Journal of Geography, Environment and Earth Science International

Soil microbiome engineering is increasingly recognised as a sustainable approach for improving crop productivity by managing beneficial microbial communities and their functions in agricultural soils. The soil microbiome comprises bacteria, fungi, archae a, viruses and other microorganisms that influence nutrient cycling, organic matter decomposition, soil structure, plant growth and ecosystem stability. This review summarises current understanding of soil microbial diversity, plant-microbe interactions and the major approaches used to manipulate soil microbiomes for agricultural benefit. It considers microbial inoculants, biofertilisers, synthetic microbial communities, host-mediated microbiome selection, soil amendments, habitat engineering and genetic or metabolic engineering of beneficial microorganisms. The review also discusses the contribution of metagenomics, other multi-omics methods, genome editing, synthetic biology, artificial intelligence, machine learning and precision agriculture tools to the characterisation, prediction and management of microbial functions. Evidence presented in the manuscript indicates that microbiome-based strategies can support nutrient acquisition, improve plant growth, suppress pathogens, enhance tolerance to abiotic stress and promote soil health.

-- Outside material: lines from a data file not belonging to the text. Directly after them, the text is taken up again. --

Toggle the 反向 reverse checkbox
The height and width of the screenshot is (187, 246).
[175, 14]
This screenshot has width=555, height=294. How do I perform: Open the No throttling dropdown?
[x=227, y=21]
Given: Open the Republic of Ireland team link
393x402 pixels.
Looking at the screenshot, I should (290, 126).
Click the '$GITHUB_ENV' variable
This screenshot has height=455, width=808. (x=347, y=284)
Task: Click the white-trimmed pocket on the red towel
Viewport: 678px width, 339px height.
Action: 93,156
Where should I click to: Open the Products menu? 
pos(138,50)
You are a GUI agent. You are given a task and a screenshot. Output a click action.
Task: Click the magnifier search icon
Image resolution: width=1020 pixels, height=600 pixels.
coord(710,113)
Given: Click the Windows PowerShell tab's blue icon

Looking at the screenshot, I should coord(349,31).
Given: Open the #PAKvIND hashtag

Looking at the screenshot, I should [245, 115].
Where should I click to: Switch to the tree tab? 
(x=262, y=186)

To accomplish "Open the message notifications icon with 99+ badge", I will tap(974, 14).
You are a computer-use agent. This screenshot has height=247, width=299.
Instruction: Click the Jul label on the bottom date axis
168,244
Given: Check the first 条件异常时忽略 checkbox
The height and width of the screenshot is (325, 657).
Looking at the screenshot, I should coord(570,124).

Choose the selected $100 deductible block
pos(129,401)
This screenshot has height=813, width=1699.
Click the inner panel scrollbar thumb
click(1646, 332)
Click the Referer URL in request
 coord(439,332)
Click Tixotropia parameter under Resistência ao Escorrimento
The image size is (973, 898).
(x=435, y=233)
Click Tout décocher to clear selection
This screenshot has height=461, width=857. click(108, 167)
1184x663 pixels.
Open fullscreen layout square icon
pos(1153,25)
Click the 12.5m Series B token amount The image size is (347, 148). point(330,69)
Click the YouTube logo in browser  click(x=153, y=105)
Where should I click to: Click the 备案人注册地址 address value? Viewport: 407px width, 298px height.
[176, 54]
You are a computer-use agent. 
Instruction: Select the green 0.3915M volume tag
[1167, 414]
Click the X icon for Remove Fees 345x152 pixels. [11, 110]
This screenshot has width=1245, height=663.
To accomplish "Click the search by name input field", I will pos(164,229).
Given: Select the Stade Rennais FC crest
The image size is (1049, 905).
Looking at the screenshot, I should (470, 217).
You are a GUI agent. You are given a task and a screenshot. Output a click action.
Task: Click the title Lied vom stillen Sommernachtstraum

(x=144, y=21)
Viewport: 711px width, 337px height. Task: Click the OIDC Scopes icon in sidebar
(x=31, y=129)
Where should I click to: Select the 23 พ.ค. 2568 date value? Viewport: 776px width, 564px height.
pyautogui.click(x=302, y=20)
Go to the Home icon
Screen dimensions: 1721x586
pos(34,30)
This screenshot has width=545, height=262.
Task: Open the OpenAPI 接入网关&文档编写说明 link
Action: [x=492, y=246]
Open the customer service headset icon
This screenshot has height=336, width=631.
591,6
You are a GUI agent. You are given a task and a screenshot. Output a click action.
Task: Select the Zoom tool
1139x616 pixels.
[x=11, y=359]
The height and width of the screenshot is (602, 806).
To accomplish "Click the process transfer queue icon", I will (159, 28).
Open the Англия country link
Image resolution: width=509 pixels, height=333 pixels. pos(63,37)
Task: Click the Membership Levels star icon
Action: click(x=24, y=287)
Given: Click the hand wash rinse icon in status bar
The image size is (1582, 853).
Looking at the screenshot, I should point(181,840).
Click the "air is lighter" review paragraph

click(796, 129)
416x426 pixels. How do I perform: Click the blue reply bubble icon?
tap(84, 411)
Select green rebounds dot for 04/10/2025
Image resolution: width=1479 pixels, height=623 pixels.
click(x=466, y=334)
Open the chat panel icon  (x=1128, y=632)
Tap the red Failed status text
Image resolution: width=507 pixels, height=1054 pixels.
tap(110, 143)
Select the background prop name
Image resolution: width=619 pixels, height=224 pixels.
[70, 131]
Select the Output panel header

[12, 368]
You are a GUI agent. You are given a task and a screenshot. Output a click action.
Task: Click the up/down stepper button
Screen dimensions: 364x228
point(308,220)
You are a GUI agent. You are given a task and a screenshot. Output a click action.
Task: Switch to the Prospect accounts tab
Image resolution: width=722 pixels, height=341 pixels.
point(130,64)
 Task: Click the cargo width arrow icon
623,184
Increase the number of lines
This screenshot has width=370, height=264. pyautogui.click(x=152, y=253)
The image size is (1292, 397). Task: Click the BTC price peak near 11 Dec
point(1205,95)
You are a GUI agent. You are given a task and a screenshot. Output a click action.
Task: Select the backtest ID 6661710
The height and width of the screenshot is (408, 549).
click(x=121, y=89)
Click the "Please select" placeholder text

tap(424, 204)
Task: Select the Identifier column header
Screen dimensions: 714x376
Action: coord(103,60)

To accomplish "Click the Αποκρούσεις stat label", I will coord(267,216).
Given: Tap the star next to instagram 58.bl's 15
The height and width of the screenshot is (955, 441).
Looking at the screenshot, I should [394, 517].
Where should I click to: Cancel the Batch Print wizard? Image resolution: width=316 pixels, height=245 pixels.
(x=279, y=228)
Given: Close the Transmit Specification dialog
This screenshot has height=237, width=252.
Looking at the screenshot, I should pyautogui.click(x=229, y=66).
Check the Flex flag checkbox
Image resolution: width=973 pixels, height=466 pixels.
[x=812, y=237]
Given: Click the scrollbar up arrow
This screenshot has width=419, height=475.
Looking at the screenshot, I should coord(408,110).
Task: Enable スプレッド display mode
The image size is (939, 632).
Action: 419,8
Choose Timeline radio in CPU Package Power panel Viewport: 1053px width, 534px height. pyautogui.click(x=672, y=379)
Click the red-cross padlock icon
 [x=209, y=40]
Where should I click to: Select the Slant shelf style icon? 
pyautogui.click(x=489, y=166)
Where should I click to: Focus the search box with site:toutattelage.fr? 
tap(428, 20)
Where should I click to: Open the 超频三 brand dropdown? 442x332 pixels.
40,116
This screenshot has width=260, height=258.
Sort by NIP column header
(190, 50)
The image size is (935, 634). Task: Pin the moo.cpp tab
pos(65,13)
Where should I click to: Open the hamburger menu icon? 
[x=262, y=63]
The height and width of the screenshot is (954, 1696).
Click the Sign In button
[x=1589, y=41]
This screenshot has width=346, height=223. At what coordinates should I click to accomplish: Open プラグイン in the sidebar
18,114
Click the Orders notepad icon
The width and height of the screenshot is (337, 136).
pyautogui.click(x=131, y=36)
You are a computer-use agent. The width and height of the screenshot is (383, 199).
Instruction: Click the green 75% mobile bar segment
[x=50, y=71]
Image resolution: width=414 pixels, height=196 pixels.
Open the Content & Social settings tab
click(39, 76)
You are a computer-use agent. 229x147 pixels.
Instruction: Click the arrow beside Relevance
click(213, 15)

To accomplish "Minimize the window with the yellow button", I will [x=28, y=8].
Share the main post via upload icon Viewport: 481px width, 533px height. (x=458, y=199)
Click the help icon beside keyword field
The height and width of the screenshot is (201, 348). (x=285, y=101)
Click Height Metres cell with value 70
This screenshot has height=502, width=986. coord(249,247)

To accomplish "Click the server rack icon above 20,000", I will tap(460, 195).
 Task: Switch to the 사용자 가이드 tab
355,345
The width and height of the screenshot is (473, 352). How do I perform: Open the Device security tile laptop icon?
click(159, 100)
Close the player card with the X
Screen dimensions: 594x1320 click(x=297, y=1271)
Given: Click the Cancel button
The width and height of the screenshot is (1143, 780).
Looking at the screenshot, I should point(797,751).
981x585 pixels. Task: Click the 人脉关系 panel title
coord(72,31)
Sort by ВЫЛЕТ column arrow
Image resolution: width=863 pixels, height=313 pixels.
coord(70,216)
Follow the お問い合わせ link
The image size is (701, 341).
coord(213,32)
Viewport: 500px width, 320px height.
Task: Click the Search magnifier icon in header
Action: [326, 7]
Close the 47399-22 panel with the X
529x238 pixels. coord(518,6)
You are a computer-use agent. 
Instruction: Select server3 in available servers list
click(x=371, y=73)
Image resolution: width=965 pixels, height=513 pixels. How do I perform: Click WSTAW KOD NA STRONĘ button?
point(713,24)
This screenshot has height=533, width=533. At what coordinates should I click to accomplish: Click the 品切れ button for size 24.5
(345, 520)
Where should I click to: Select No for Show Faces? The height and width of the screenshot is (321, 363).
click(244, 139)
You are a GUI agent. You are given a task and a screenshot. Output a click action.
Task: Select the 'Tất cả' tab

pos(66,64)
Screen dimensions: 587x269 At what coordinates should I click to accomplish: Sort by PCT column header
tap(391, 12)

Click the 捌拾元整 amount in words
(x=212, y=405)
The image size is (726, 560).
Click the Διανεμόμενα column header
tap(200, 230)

However, the practical use of these approaches is constrained by microbial community complexity, environmental variability, inconsistent field performance, limited persistence of introduced microorganisms, biosafety issues, regulatory requirements and adoption barriers. The synthesis is limited to the themes addressed in the manuscript and therefore emphasises practical engineering strategies, enabling technologies and implementation constraints rather than presenting a quantitative meta-analysis of crop responses. Future progress will require crop-specific and site-specific microbiome management, resilient microbial consortia, improved formulation and delivery systems, and integration with sustainable and climate-smart agricultural practices. Soil microbiome engineering offers a biologically based pathway to support productive, resilient and resource-efficient farming systems while reducing dependence on external chemical inputs.